The answer is all of the entries below, repeated exactly and free of pictures.

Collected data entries
****************
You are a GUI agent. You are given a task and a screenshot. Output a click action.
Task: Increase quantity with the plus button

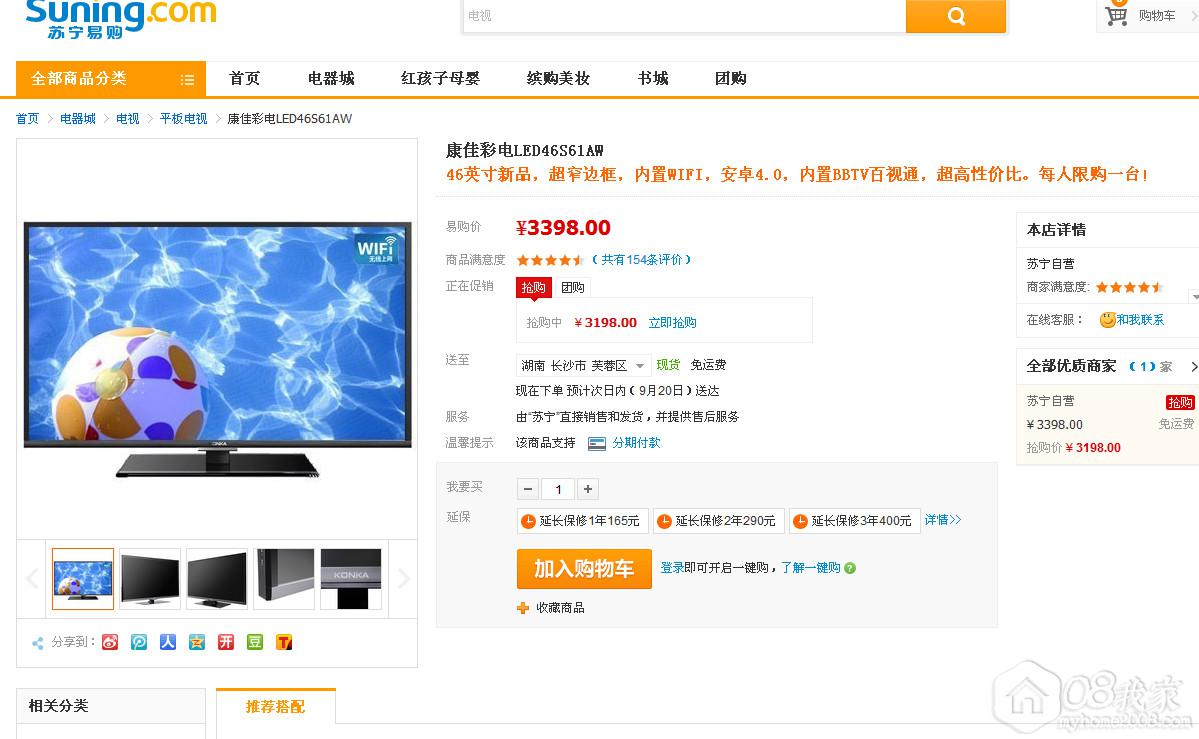pyautogui.click(x=587, y=489)
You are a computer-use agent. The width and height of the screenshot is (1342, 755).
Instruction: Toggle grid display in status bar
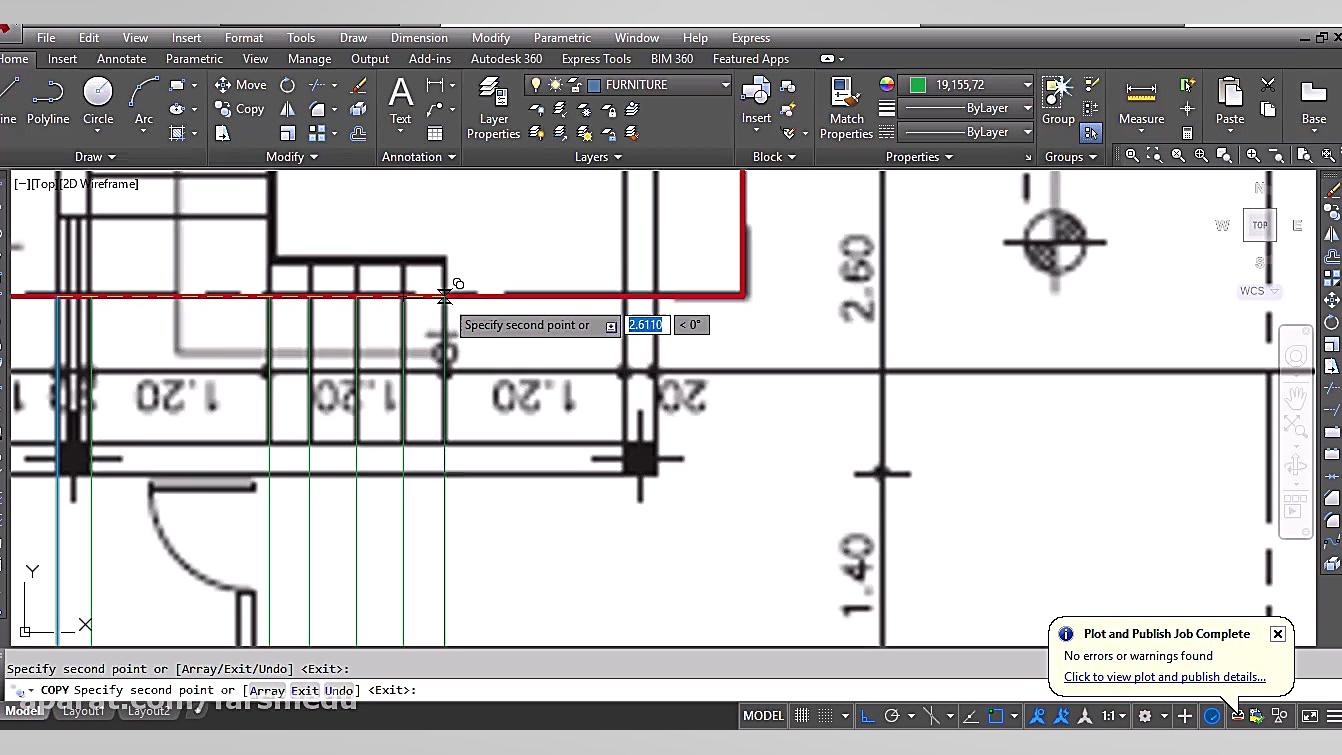pyautogui.click(x=802, y=716)
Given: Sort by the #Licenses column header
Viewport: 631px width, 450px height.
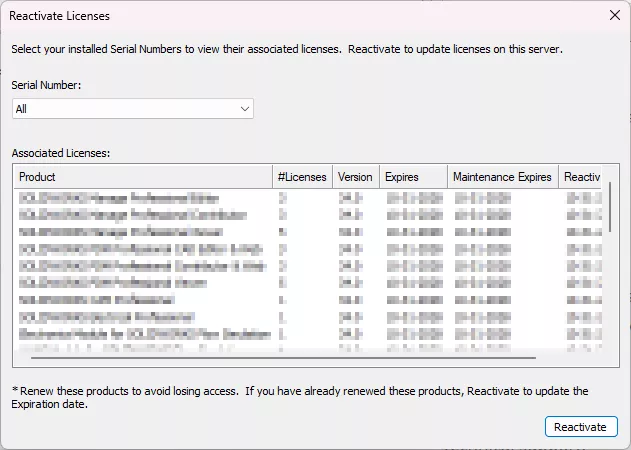Looking at the screenshot, I should tap(302, 177).
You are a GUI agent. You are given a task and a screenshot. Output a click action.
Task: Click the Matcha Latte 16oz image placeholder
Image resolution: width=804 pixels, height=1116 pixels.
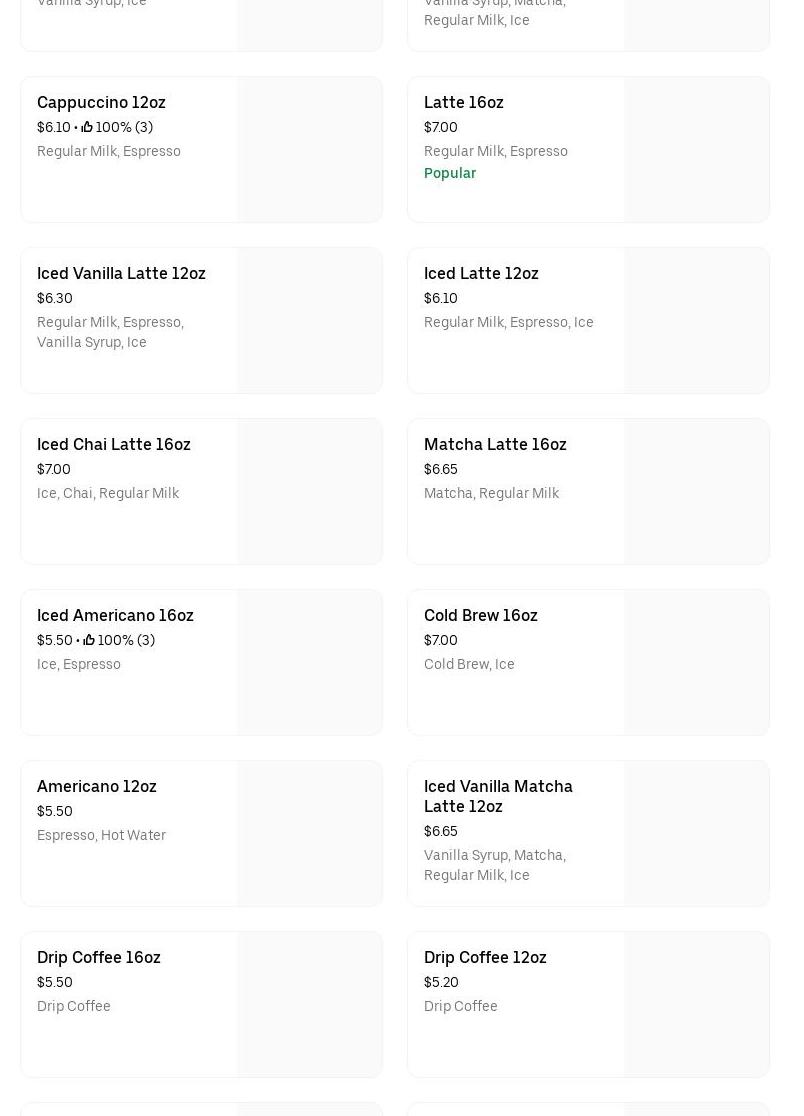pyautogui.click(x=696, y=491)
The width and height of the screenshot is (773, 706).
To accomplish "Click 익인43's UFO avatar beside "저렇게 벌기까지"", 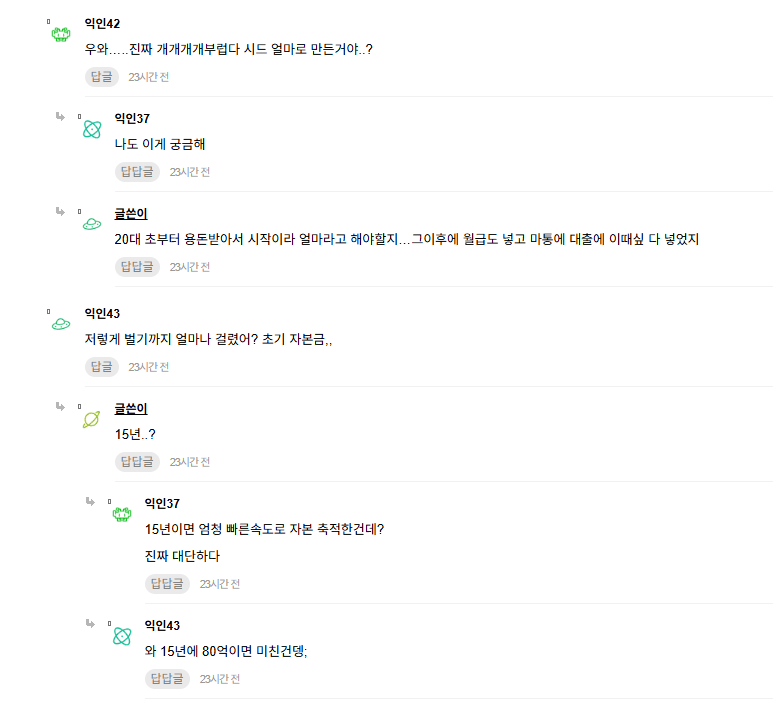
****************
# [EXERCISE OUTPUT]
You are a GUI agent. You are given a task and a screenshot. Output a click action.
Task: Increase quantity with the plus button

pyautogui.click(x=587, y=489)
You are a computer-use agent. The width and height of the screenshot is (1342, 755).
Instruction: Toggle grid display in status bar
pyautogui.click(x=802, y=716)
Given: Sort by the #Licenses column header
Viewport: 631px width, 450px height.
Looking at the screenshot, I should tap(302, 177).
You are a GUI agent. You are given a task and a screenshot. Output a click action.
Task: Click the Matcha Latte 16oz image placeholder
Image resolution: width=804 pixels, height=1116 pixels.
pyautogui.click(x=696, y=491)
The width and height of the screenshot is (773, 706).
To accomplish "Click 익인43's UFO avatar beside "저렇게 벌기까지"", 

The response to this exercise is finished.